What is wholeness? Wholeness is reflected in the range of human experiences one is truly free to embrace. Among these are happiness, sadness, fear, bliss, anger, compassion, humor, courage, tenderness, ferocity, receptivity, assertiveness, love, hate, intuition, rationality, practicality, and idealism. These are but a few of the many facets of being human. Yet few of us express them all – and we may balk at experiencing certain of them.
We are all born with a potential for wholeness. Yet from childhood on, we are trained to narrow our range. We are taught by our families to limit how we think, act, and express ourselves. We are shaped by peer groups, norms, gender roles, and stereotypes. As a result, we end up exercising a smaller set of options.
For instance, traditionally in our culture men are taught to be logical, strong, and silent, and not to express feelings like fear, hurt, and sadness. Women, while taught that feeling is okay, traditionally are not encouraged to exercise their full range of rational or intellectual capacities.

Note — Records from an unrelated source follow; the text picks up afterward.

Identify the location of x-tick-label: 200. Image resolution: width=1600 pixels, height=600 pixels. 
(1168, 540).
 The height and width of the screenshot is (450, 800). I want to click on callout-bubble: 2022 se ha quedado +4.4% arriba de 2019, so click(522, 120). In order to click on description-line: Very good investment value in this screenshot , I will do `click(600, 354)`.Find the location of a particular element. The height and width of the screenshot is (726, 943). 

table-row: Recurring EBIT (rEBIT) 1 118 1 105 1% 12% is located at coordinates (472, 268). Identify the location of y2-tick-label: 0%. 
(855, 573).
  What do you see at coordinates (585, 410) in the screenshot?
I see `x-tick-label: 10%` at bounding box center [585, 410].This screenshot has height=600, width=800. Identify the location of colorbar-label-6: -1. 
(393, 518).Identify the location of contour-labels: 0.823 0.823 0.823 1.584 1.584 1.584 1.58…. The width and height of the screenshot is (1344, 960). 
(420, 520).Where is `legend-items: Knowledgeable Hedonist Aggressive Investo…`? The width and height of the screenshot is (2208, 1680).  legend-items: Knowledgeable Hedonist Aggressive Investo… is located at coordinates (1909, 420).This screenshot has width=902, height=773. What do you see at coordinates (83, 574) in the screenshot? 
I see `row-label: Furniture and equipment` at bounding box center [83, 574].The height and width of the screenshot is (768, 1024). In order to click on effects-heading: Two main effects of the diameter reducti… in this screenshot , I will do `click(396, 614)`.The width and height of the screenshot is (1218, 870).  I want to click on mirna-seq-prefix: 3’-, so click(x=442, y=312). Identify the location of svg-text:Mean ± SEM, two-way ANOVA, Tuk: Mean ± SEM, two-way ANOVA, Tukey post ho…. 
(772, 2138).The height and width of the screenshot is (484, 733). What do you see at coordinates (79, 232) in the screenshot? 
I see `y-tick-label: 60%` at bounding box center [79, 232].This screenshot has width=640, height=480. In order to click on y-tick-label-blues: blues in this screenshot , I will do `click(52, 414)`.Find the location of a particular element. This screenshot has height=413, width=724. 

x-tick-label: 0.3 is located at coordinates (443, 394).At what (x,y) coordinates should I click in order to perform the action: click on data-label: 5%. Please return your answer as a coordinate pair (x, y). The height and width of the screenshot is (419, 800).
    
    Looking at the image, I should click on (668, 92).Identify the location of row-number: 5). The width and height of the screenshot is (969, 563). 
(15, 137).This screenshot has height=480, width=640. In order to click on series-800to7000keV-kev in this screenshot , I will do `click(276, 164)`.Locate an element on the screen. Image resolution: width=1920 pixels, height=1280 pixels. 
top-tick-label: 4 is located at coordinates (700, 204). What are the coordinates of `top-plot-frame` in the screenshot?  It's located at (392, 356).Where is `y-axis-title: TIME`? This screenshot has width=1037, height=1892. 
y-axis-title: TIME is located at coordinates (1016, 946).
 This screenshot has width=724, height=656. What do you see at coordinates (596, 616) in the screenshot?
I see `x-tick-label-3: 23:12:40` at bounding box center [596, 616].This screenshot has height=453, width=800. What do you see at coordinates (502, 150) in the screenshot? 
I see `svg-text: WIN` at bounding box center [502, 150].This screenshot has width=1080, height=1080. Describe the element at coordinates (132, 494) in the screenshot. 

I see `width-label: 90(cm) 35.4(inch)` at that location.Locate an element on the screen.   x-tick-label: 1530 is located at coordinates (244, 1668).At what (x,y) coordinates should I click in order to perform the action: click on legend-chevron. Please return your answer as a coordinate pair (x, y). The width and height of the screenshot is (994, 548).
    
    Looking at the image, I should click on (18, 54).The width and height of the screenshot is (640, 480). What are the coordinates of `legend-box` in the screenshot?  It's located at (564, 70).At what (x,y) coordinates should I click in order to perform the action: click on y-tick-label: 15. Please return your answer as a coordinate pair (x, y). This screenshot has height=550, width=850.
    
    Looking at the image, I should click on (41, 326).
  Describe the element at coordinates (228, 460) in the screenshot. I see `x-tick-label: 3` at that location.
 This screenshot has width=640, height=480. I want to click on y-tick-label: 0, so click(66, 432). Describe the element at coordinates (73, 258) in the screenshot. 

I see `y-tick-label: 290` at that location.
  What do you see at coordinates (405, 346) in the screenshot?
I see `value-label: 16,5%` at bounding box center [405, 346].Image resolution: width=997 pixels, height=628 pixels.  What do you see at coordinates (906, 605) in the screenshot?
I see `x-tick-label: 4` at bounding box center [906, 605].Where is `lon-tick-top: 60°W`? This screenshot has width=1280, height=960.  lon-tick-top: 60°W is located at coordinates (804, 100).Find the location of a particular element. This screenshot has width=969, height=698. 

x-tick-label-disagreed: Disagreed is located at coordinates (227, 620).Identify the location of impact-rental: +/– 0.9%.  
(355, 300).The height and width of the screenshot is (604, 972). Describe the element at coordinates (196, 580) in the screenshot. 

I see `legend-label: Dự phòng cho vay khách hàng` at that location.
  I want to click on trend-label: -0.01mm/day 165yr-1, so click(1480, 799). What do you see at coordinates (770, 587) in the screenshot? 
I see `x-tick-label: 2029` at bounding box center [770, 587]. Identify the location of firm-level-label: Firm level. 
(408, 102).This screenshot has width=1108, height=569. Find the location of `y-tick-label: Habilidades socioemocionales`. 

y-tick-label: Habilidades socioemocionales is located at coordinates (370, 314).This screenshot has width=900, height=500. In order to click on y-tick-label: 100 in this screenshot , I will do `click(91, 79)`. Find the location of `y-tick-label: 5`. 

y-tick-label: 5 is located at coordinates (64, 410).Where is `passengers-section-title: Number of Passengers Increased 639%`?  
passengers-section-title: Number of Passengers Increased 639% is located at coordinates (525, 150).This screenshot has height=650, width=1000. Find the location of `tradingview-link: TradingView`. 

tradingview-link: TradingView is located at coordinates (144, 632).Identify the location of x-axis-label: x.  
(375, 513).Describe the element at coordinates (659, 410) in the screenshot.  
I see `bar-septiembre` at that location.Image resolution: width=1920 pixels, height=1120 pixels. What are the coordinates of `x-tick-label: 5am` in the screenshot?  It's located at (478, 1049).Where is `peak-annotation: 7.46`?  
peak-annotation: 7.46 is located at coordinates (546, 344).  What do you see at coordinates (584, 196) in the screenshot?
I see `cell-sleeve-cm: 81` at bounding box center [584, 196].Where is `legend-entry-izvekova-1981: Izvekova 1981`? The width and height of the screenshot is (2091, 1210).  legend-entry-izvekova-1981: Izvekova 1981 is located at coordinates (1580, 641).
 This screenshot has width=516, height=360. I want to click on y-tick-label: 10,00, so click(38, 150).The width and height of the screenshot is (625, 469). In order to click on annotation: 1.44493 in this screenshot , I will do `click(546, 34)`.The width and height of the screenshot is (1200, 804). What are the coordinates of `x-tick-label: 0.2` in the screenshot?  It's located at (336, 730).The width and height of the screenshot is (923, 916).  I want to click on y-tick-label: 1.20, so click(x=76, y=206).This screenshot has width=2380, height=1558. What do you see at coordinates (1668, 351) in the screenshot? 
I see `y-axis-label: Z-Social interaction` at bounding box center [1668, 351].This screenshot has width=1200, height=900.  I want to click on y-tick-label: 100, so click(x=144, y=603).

Whatever our history was, we each ended up specializing in certain human qualities, but not others. Some of us excel at verbalizing and reasoning. Some are emotionally expressive. Certain people are hard-driving and assertive. Some are soft and yielding. Some people specialize in a single feeling state – happiness, sadness, fear, or anger. Others seem barely to feel any emotion at all. What do your specialties tend to be?
The card WHOLENESS reminds you that parts of your full potential as a human being are still calling out to be expressed. Take those so-called masculine and feminine qualities. In fact, each of us was born with the potential to express both sets of qualities! Regardless of one’s gender, to be fully human is to be both rational and feeling, active and receptive, hard and soft, practical and intuitive.
We do not have to give up part of our human heritage just because of past training. The card WHOLENESS invites you to look within, and awaken parts of yourself that may have fallen asleep long ago. No matter how you were trained in childhood, the full human potential remains your birthright!
The primary way you can learn to expand your range is through your relationships. We are all different, and it’s not mere coincidence that one partner so often excels in just those areas where the other seems lacking. Your partner, in how they are different from you, gives you a great opportunity to increase your range of expression – if you open your mind, open your heart, and move beyond the impulse to reject that which is different. You can learn from your partner about qualities that you underexpress. You can then develop your own unique way to express each of those qualities. This is how we learn new ways of being – through others who are different from us.
Of course, it is not necessary to become completely whole before you can have a healthy relationship. But, by dedicating yourself to the path of wholeness and embracing differences, you will deepen your capacity to experience happiness and fulfillment in relating.